Il n’y a pas de statut universel parfait. Le portage salarial est souvent le meilleur point de départ pour un consultant qui veut tester l’indépendance en toute sécurité, avant d’évoluer éventuellement vers une structure plus autonome. Et beaucoup restent en portage sur le long terme, non par défaut, mais parce que la simplicité et la protection qu’il offre correspondent exactement à leur façon de travailler. Ce n’est pas un statut de transition : c’est un statut de choix.
Ce qu'il faut retenir sur le portage salarial
Le portage salarial, c’est ni plus ni moins que la meilleure réponse trouvée à ce jour à une question vieille comme le monde du travail : comment être libre sans être seul ? Vous gardez l’autonomie, vous gardez le choix de vos clients, vous gardez le contrôle de votre TJM. Et en échange d’un pourcentage raisonnable de votre chiffre d’affaires, vous récupérez quelque chose d’inestimable : la tranquillité d’esprit. Protection sociale, chômage, retraite, zéro paperasse. Pas mal pour un statut qu’on présente parfois comme « intermédiaire ».
Ce n’est pas un statut par défaut. C’est un statut par choix. Et si vous vous posez encore la question, c’est probablement que vous avez déjà la réponse. L’équipe Konectiv peut vous aider à la confirmer.
FAQ - Qu'est-ce que le portage salarial ?
Qu'est-ce que le portage salarial ?
Le portage salarial est un statut qui vous permet d’exercer une activité de conseil en totale indépendance, tout en étant salarié d’une société de portage. Cette dernière gère l’intégralité de votre administratif (contrats, facturation, fiches de paie) pendant que vous vous concentrez sur vos missions. Liberté et sécurité dans le même package.

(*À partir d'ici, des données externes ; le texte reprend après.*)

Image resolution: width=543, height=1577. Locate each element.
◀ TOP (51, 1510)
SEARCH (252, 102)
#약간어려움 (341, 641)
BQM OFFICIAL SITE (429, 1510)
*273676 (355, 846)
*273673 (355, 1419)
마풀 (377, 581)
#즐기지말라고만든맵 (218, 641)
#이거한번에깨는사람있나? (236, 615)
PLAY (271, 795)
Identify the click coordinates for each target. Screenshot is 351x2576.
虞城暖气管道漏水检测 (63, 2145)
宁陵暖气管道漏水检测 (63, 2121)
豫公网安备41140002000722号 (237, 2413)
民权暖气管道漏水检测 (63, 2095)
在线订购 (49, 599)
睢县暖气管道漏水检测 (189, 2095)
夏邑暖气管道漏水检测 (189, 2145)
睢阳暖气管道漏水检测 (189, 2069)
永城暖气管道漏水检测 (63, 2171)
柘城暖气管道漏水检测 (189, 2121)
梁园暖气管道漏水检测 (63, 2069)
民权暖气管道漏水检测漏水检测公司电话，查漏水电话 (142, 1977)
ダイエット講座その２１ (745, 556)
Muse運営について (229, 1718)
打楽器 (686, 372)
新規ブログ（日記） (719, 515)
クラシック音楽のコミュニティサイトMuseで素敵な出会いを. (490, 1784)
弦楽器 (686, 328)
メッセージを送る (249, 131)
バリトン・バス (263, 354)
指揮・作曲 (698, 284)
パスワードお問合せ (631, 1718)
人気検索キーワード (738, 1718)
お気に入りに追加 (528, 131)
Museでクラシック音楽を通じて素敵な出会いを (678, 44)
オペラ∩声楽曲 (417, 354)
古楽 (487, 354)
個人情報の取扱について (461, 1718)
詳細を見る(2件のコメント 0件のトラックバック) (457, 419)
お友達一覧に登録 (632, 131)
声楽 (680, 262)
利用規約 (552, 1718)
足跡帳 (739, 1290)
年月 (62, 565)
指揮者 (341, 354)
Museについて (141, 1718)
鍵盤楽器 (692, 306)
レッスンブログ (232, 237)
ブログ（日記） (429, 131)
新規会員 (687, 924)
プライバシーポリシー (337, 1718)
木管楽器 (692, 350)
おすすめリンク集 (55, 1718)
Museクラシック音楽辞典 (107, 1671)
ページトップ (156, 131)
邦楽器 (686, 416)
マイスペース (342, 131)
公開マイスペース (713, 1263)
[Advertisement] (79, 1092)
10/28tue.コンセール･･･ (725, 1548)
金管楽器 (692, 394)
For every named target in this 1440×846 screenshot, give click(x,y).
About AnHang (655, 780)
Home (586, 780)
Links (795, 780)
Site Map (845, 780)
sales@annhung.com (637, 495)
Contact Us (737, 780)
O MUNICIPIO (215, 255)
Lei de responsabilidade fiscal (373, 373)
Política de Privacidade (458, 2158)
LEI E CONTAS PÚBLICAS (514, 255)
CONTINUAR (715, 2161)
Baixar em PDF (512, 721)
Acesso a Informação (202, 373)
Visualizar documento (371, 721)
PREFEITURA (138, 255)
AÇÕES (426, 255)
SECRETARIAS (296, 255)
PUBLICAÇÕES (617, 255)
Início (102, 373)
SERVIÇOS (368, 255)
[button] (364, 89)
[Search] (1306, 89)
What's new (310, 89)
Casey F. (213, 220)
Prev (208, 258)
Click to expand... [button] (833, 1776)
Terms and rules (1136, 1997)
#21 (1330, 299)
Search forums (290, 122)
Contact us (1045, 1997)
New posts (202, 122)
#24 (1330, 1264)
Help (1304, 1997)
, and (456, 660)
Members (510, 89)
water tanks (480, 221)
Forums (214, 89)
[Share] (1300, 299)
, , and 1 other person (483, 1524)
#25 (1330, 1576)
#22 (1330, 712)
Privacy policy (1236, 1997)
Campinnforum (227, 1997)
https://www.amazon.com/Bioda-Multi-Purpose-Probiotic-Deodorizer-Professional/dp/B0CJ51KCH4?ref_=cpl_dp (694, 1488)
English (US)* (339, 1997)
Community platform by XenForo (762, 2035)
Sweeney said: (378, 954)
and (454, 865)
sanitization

Quels sont les inconvénients du portage salarial ?
Les principaux inconvénients du portage salarial concernent certains profils spécifiques : les consultants avec un TJM faible (moins de 250 €/jour) pour qui les frais de gestion peuvent peser sur la rentabilité, et ceux qui exercent des activités réglementées incompatibles avec le cadre légal du portage. Par ailleurs, la société de portage ne vous apporte pas de clients : la prospection reste entièrement de votre ressort.
Pourquoi faire du portage salarial ?
Le portage salarial séduit pour trois raisons principales : une protection sociale complète (retraite, mutuelle, chômage), une absence totale de gestion administrative, et la possibilité de démarrer son activité sans créer de société. C’est le statut idéal pour les cadres en reconversion et les consultants qui veulent conjuguer liberté et tranquillité d’esprit.
Comment se rémunère une société de portage salarial ?
Une société de portage salarial prélève des frais de gestion, généralement compris entre 5 % et 10 % de votre chiffre d’affaires HT. En contrepartie, elle prend en charge l’ensemble de vos obligations administratives : facturation, contrats, déclarations sociales, bulletins de salaire et assurance RC Pro. Un échange plutôt équilibré.
Le portage salarial ouvre-t-il droit au chômage ?
Oui, et c’est souvent la bonne surprise. En portage salarial, vous cotisez à l’assurance chômage comme tout salarié. Si votre activité s’interrompt, vous pouvez prétendre aux allocations chômage (ARE) sous réserve d’avoir travaillé suffisamment longtemps et d’être inscrit à France Travail. C’est l’un des avantages majeurs du statut par rapport à l’auto-entrepreneur ou au dirigeant de SASU.